ASSIGNMENT
With the images left out, print all of the records below exactly.
[Opening GIVEN RECORDS section]
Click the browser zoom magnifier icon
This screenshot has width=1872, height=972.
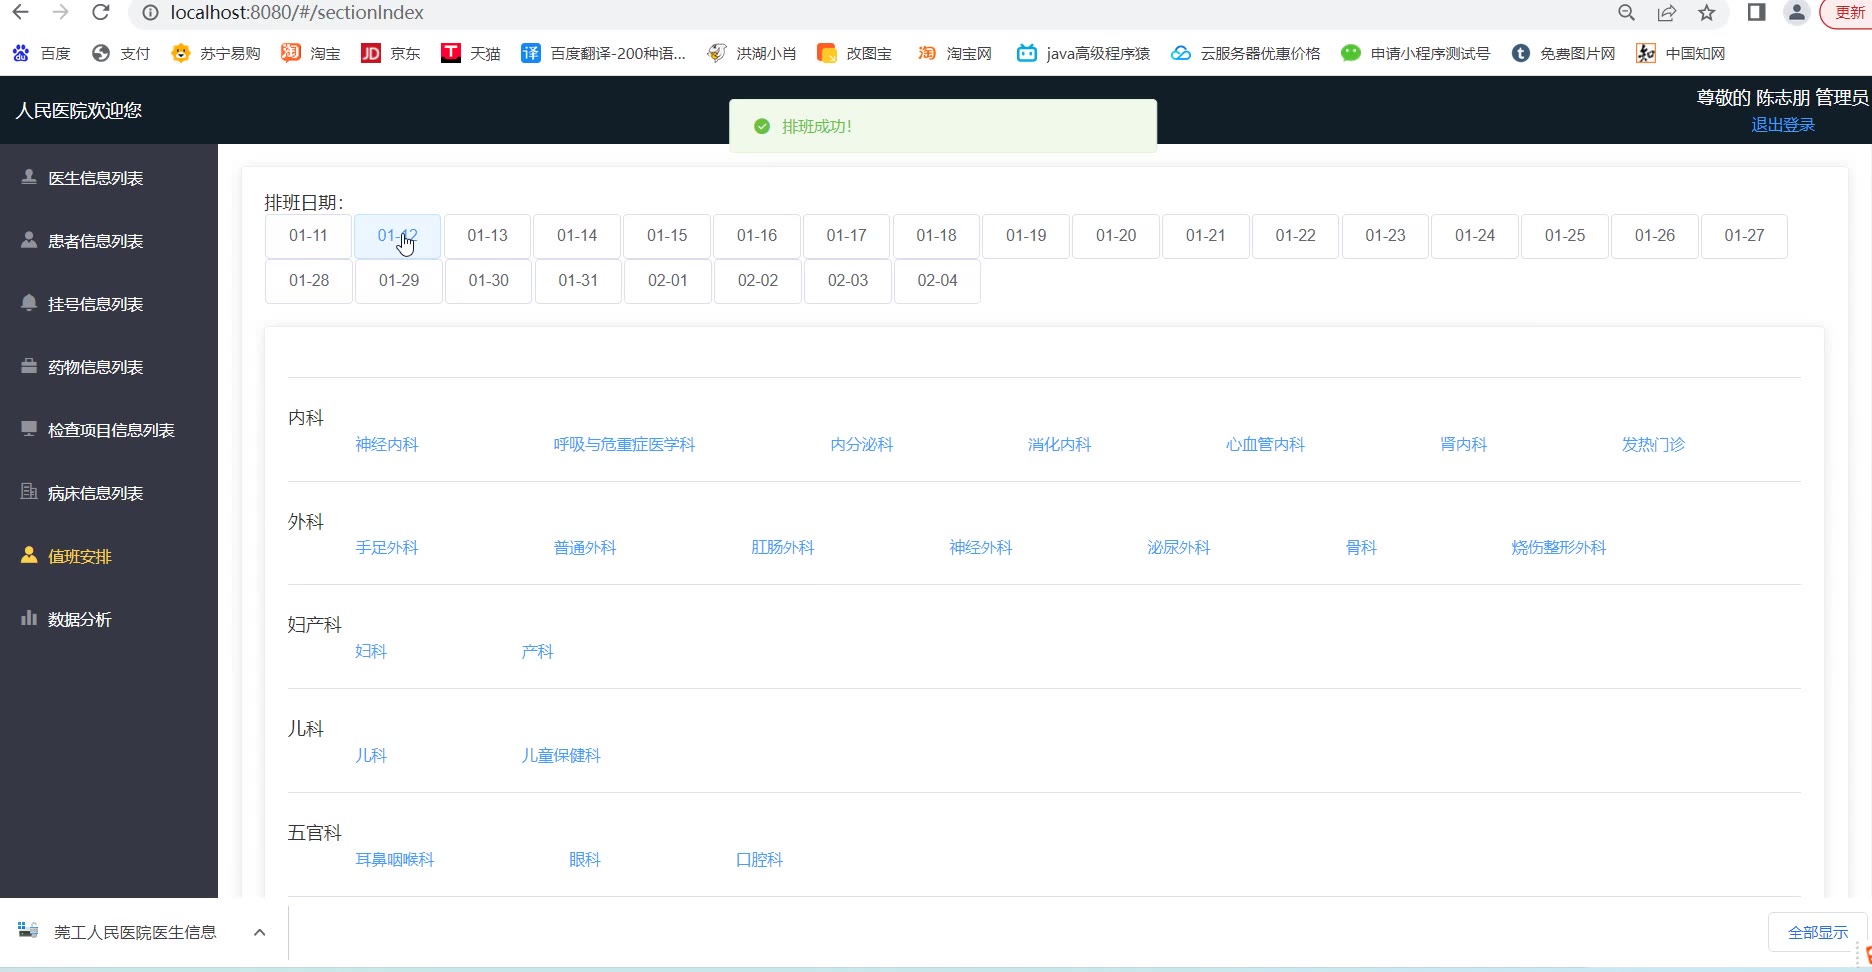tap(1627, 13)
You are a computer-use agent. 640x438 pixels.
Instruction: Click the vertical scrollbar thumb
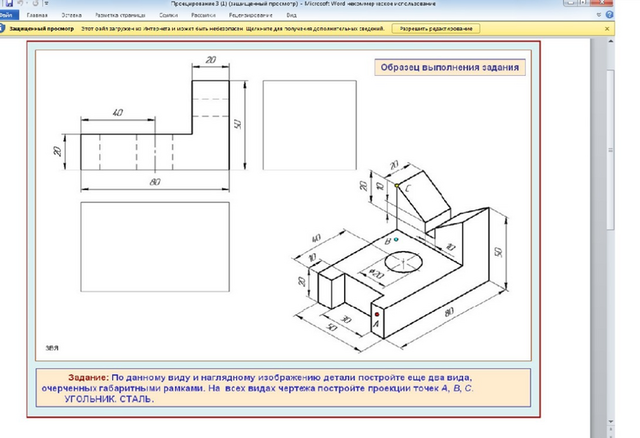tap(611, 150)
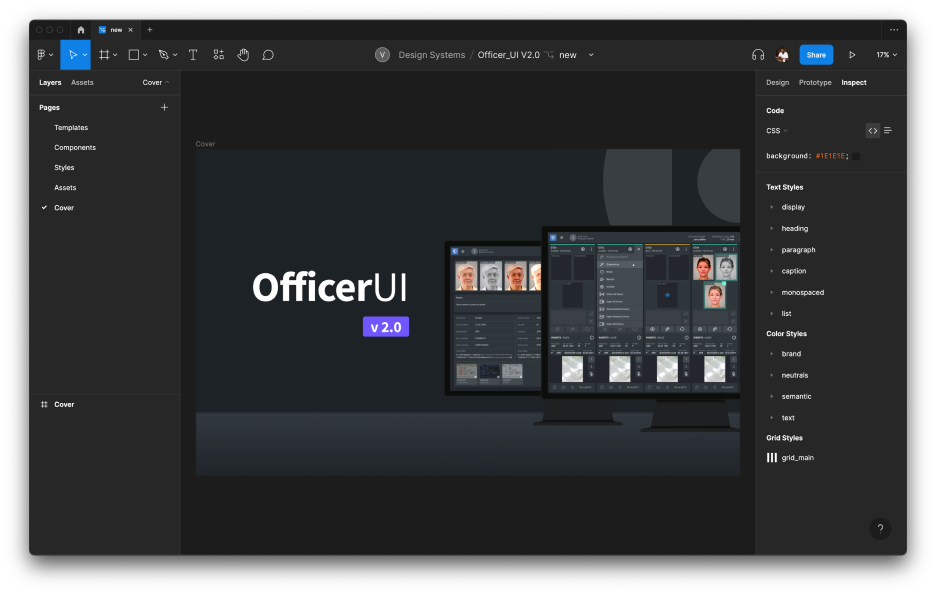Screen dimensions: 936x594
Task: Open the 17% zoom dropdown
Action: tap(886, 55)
[Closing GIVEN RECORDS section]
ANSWER BOX
Click the browser zoom magnifier icon
This screenshot has width=1872, height=972.
tap(1627, 13)
You are a computer-use agent. 640x438 pixels.
Instruction: Click the vertical scrollbar thumb
tap(611, 150)
Screen dimensions: 936x594
Task: Open the 17% zoom dropdown
Action: tap(886, 55)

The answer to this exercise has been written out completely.